Published: September 19, 2002

By SUE WUETCHER
Reporter Editor

All was right in the world of Richard Gallagher. Until 8:45 a.m. that day 10 years ago last May, when his youngest son, Ricky, phoned him at work to tell him that his daughter, Christine, had killed herself in the family's garage.

"Just think if all of a sudden you received a call like that," Gallagher, executive director of Alcohol and Drug Dependency Services, asked those attending the annual campaign kickoff of the State Employees Federated Appeal (SEFA) held yesterday. "It's a tremendous, tremendous trauma you go through."

He said that following the death of his daughter, who had suffered from alcoholism and had tried suicide twice before but appeared to be doing well six years later, his wife and their two sons were "physically walking and talking, but mentally we needed some help."

The Gallaghers turned to the United Way, which sent them to Life Transitions, a member agency. Life Transitions "helped us get through the trauma and get in the direction we wanted to go," said Gallagher, who tells his family's heart-rendering story on the United Way's campaign videotape.

Gallagher was one of several speakers who addressed unit liaisons assembled yesterday in the Center for the Arts Atrium. The liaisons—faculty and staff members who volunteer to lead campaign efforts in their individual units—gathered to pick up campaign materials and learn more about how money raised during the campaign makes a difference to local agencies and organizations supported by SEFA and the United Way.

UB's goal for this year's SEFA campaign, which is being chaired by Mecca Cranley, dean of the School of Nursing, is $750,000. The campaign raised $795,196 last year, more than $70,000 above the goal of $725,000.

The official theme of this year's campaign is "Giving Where We're Living," a theme taken up by Erie County Sheriff Patrick Gallivan, who is chairing the United Way campaign in Erie County with his wife, Mary Pat.
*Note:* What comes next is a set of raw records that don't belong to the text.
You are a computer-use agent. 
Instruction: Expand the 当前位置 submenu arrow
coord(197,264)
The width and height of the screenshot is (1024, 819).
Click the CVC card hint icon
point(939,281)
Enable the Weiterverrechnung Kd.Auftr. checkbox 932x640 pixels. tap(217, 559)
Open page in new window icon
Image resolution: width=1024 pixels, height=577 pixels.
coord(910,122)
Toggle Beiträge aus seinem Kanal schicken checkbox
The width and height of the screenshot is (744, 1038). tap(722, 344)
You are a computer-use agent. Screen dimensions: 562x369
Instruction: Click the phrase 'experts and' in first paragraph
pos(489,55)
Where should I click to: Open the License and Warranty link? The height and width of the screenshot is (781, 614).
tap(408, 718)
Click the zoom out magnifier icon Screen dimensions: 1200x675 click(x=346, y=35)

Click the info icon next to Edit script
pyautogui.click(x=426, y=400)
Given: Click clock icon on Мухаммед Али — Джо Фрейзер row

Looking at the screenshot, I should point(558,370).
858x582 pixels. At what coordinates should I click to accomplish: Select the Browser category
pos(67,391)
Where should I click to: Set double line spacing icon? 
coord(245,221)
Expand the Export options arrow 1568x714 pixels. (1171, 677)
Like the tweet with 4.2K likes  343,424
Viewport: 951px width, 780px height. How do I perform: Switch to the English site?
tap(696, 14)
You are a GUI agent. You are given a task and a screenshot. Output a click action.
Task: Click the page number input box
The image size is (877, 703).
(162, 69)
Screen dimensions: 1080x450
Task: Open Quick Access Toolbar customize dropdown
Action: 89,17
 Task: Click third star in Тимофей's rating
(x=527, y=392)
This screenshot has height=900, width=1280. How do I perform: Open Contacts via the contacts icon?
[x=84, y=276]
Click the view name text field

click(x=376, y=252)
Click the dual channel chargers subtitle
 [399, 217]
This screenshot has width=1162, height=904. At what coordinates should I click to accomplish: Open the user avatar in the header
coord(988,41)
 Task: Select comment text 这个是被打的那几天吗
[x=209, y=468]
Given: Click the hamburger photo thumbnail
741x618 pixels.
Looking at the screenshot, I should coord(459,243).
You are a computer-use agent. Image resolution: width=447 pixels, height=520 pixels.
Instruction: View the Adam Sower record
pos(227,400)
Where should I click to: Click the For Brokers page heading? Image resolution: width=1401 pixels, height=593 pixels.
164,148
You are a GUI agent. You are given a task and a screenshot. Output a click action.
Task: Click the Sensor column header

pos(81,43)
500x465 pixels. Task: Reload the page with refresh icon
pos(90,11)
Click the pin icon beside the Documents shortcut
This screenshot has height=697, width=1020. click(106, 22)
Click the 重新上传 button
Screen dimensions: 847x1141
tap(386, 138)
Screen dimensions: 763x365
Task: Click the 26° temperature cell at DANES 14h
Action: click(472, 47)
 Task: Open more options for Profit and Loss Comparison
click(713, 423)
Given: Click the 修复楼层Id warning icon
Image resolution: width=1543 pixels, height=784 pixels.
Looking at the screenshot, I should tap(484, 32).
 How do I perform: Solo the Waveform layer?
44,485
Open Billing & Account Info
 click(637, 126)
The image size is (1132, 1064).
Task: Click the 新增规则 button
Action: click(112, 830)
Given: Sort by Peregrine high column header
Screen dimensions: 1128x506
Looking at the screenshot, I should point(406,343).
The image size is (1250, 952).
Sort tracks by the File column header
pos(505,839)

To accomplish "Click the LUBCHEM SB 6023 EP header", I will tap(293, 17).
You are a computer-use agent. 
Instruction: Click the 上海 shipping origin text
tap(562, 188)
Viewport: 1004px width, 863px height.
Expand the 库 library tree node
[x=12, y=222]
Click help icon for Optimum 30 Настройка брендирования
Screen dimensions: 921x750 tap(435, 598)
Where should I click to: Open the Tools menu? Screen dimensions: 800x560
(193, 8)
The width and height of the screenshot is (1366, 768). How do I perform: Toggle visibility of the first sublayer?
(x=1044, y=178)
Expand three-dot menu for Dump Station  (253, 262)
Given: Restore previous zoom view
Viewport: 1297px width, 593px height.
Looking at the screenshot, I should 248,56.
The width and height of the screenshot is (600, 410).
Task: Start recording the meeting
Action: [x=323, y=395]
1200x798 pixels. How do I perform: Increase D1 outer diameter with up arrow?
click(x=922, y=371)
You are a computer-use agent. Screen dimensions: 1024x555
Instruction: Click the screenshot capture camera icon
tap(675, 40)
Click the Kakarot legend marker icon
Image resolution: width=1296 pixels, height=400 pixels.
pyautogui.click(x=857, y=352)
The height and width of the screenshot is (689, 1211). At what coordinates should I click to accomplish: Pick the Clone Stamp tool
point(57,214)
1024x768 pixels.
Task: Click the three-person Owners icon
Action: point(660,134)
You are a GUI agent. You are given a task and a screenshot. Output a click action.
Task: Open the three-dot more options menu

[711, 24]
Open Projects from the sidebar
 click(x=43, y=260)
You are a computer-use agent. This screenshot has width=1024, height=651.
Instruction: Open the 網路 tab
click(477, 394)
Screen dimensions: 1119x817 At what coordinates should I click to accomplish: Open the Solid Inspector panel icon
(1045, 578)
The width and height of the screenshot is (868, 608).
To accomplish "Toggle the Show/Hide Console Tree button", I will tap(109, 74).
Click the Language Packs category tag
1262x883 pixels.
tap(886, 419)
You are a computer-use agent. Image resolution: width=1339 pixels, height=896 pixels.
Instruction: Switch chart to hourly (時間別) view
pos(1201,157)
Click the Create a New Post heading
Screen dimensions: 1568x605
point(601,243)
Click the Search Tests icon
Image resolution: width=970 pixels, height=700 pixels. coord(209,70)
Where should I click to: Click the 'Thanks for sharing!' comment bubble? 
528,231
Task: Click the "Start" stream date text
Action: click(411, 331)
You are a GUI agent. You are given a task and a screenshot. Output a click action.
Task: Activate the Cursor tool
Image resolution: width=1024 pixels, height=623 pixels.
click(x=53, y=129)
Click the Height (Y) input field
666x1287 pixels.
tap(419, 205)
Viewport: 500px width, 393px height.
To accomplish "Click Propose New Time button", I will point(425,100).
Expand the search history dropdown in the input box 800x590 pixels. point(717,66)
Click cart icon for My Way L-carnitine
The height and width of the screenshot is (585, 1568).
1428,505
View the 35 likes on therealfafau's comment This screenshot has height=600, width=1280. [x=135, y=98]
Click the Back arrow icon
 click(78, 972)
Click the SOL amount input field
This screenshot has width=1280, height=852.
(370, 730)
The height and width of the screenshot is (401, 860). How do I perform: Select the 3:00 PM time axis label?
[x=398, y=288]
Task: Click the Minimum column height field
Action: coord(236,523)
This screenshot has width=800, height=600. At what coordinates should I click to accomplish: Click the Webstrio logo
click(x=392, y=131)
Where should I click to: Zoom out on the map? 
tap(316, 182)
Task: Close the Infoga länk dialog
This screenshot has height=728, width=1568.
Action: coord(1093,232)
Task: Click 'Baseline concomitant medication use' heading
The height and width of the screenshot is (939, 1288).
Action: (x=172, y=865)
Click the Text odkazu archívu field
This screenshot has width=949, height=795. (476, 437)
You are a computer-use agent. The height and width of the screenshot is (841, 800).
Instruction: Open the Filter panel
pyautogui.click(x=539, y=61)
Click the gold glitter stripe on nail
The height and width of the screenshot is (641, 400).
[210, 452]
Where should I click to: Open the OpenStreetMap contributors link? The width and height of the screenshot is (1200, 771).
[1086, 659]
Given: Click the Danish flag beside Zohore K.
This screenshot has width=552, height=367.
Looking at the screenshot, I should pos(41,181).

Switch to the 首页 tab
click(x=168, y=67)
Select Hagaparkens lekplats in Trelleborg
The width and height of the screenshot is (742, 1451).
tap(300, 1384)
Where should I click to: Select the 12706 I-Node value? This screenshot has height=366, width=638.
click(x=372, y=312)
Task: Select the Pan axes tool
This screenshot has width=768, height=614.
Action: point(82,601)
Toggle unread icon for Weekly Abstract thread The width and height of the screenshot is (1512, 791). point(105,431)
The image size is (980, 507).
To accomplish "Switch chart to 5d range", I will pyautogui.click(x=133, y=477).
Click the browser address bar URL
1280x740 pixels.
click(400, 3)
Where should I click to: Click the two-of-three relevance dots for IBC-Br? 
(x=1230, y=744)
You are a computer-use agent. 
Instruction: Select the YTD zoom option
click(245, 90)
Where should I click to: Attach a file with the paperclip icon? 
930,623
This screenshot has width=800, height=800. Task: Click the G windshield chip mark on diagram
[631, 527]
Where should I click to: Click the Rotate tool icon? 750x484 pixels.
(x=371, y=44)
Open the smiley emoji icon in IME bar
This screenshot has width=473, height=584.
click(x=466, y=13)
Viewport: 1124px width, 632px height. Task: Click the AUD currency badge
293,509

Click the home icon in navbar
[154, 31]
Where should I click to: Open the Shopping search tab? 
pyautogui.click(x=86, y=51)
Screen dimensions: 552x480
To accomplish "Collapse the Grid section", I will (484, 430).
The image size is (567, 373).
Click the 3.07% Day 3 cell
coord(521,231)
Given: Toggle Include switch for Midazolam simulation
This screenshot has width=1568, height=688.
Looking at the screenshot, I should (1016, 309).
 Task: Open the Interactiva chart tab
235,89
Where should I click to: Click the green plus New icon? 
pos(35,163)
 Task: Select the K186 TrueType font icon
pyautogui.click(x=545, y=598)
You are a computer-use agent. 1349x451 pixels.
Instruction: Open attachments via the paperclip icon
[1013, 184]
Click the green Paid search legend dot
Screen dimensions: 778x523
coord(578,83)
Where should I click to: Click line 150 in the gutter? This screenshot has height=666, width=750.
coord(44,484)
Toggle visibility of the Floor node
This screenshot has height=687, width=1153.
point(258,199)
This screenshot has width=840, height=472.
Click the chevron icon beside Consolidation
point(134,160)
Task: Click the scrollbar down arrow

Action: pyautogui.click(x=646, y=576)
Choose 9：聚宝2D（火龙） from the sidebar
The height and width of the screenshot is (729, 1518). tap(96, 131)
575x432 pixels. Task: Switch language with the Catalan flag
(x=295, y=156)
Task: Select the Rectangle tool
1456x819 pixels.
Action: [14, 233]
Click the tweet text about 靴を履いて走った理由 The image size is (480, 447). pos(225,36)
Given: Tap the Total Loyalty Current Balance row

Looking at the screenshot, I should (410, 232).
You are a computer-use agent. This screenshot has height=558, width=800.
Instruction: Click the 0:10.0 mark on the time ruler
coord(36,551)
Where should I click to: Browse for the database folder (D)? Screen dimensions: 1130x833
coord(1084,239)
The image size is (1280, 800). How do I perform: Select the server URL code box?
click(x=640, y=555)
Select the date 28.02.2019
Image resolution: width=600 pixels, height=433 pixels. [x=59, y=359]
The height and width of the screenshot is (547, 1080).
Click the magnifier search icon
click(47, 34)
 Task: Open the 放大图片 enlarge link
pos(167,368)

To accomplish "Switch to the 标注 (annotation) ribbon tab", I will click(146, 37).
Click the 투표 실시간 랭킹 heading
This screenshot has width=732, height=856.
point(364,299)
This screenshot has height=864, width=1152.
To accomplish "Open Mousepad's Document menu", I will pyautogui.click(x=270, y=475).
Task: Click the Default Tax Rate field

Gallivan stressed the importance of community to the campaign.

The campaign, he said, "is not about money; it's about people, helping people like Dick Gallagher, like his family."

Although some may feel it's the role of government to assist people in times of trouble, "the reality is that government money is shrinking, and will continue to do so," he said.

"What's left?" he asked. "What's left is us, all of us; we're all part of a community."

Gallivan took the community theme a step farther, noting that the recent arrests of suspected terrorists in Lackawanna were due, in large part, to members of the Muslim community who alerted authorities a year ago "that something was not right."

"They cared about their community," Gallivan noted. "We're all part of the larger Erie County and Western New York communities; we're all in this together. It's our civic responsibility to pay attention to what's happening in our neighborhoods," he said, whether it's the domestic violence going on next door or drug dealing happening on the street corner, or giving to the SEFA or United Way campaigns.

Arlene Kaukas, president of the United Way of Buffalo and Erie County, praised the UB community for its past generosity in SEFA campaigns, noting that the average gift in last year's campaign was $250. "When you gave, you may not have had in mind whose life you impacted in making the gift—that's the real power of giving and generosity," she said. "You're making a huge difference every day in Western New York."

President William R. Greiner echoed Kaukas' sentiments, pointing out that UB has "an extraordinary record of great success" in SEFA campaigns.

UB, he said, is the leading institutional giver to the United Way campaign in Erie County and is one of the leading institutional givers to United Way campaigns nationwide.

"This is where we live and this is a place where we should give," he said.